* [Your assignment]: Copy, from the data below, each line that has the word "yellow".

=== Begin Enclosure ===

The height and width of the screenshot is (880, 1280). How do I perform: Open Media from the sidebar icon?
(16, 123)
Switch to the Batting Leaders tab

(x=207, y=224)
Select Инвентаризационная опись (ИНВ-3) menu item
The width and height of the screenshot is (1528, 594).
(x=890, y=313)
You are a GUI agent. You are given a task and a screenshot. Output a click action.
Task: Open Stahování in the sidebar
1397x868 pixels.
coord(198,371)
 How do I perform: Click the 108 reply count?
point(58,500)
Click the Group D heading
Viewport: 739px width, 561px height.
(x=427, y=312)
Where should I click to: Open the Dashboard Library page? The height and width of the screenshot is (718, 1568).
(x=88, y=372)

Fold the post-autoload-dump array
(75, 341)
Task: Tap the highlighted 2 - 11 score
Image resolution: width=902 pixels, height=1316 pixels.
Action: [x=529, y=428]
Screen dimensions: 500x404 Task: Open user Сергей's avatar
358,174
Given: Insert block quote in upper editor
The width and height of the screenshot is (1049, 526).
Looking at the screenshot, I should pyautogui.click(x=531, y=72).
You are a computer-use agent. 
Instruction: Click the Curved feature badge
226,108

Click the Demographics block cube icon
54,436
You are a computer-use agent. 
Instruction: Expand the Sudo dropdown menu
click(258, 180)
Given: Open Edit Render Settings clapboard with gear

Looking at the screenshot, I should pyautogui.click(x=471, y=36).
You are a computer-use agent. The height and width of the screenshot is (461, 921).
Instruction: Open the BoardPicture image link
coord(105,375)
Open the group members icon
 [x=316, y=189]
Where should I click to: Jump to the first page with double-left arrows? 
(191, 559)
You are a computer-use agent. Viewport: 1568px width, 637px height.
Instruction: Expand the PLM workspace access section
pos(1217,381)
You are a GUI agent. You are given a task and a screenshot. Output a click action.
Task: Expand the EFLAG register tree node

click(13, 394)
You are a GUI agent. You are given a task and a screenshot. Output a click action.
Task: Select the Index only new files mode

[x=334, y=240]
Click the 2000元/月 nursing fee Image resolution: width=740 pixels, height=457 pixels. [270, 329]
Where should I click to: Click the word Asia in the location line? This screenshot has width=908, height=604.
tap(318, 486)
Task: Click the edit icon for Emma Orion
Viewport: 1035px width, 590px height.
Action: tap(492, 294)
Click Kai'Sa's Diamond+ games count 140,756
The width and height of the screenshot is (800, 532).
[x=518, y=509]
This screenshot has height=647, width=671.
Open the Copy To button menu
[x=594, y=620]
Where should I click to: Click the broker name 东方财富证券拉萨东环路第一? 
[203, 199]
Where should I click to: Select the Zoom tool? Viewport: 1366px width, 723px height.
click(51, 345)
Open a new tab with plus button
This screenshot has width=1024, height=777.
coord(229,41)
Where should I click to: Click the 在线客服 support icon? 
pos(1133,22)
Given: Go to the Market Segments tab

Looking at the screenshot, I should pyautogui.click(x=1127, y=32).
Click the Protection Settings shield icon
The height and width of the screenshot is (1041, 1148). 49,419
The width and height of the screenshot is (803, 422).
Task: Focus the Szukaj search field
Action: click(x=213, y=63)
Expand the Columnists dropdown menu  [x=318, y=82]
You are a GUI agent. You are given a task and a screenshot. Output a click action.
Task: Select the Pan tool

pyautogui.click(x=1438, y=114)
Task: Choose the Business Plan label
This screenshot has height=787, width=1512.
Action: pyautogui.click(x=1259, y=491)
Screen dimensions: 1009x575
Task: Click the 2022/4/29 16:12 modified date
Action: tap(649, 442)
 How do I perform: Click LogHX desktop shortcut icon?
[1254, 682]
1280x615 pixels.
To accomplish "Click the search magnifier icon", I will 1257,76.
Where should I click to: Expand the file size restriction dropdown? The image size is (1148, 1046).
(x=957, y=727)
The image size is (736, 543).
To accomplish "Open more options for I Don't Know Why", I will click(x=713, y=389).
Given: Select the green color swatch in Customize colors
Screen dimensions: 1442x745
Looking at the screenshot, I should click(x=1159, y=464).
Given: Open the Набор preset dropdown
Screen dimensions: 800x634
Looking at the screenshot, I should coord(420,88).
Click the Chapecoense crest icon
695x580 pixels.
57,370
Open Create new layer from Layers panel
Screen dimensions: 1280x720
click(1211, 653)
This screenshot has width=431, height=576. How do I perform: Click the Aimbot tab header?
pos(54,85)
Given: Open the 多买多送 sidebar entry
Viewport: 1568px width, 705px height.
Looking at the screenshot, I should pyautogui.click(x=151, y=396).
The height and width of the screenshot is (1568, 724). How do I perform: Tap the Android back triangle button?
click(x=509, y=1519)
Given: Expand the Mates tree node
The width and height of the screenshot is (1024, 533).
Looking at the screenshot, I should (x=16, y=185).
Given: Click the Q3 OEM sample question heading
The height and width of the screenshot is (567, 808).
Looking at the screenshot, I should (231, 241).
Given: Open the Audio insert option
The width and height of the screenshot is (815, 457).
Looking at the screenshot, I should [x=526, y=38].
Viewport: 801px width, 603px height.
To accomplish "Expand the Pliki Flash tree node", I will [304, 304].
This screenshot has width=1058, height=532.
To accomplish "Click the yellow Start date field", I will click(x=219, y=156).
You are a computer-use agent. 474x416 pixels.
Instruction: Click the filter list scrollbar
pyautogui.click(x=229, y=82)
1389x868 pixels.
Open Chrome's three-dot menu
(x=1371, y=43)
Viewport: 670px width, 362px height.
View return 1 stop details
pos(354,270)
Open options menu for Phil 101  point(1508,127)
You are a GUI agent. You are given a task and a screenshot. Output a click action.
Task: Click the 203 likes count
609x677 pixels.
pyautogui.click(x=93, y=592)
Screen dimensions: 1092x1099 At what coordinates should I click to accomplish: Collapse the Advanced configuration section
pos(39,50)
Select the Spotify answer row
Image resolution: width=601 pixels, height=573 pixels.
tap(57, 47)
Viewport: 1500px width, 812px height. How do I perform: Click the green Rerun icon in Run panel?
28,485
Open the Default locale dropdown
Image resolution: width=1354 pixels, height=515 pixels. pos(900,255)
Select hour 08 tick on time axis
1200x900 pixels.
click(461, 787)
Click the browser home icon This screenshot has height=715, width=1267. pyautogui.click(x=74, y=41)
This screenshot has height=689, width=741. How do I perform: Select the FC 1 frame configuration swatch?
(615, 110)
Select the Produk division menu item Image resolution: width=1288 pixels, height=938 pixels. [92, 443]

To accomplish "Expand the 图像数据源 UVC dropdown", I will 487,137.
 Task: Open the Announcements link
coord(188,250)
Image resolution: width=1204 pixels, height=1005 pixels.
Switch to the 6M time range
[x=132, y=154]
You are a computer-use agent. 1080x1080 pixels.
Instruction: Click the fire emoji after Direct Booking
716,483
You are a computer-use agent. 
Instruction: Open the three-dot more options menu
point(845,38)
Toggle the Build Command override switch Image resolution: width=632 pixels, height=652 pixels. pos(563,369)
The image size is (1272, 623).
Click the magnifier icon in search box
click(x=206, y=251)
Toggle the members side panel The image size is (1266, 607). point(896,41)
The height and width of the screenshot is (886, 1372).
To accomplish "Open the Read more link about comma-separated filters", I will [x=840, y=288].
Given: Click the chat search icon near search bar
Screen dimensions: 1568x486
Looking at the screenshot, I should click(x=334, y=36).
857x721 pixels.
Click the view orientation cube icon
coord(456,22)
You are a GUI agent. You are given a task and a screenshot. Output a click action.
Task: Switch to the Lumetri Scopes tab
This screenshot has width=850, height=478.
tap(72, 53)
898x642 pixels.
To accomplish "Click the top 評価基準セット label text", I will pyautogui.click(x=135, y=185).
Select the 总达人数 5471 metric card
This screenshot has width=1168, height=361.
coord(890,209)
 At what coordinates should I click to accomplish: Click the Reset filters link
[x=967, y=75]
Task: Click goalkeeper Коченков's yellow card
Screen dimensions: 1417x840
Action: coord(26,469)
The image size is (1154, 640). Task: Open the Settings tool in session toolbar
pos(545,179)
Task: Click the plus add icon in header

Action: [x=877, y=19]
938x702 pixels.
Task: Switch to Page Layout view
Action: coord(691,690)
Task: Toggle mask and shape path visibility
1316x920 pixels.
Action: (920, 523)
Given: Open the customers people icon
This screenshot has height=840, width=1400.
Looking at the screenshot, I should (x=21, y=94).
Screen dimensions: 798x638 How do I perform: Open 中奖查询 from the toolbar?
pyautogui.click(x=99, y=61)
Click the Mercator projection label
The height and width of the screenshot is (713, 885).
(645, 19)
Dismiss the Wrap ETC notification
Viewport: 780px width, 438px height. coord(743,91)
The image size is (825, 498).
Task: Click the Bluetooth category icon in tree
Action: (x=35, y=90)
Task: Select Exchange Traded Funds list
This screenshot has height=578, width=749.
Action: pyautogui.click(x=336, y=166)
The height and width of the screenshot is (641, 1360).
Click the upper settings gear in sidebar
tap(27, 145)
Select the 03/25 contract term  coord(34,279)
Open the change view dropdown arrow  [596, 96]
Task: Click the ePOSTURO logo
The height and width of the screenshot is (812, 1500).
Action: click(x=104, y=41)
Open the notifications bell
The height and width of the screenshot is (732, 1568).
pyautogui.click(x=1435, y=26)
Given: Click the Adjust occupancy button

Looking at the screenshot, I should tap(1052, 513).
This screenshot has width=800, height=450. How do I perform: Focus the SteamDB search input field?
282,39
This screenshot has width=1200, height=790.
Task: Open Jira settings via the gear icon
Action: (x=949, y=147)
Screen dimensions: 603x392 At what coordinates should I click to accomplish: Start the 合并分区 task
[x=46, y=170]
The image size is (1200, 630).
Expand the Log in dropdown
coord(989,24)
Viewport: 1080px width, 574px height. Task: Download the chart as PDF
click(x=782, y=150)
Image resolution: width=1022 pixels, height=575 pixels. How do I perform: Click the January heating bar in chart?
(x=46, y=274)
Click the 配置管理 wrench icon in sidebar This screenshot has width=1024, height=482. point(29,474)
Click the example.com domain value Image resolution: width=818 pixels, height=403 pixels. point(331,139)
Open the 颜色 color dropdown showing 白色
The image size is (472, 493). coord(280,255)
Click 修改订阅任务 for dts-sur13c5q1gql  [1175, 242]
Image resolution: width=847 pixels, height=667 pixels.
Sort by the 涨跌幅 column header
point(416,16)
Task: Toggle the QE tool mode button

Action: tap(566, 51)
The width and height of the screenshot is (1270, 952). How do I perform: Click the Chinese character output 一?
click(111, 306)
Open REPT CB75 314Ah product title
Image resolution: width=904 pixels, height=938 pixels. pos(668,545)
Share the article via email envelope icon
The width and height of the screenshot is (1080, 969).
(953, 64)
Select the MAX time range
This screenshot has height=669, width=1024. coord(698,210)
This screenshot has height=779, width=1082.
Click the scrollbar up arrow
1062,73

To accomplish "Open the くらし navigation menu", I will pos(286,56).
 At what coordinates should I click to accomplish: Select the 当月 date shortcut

=== End Enclosure ===

* [Output]:
To accomplish "Click the yellow Start date field", I will click(x=219, y=156).
Task: Click goalkeeper Коченков's yellow card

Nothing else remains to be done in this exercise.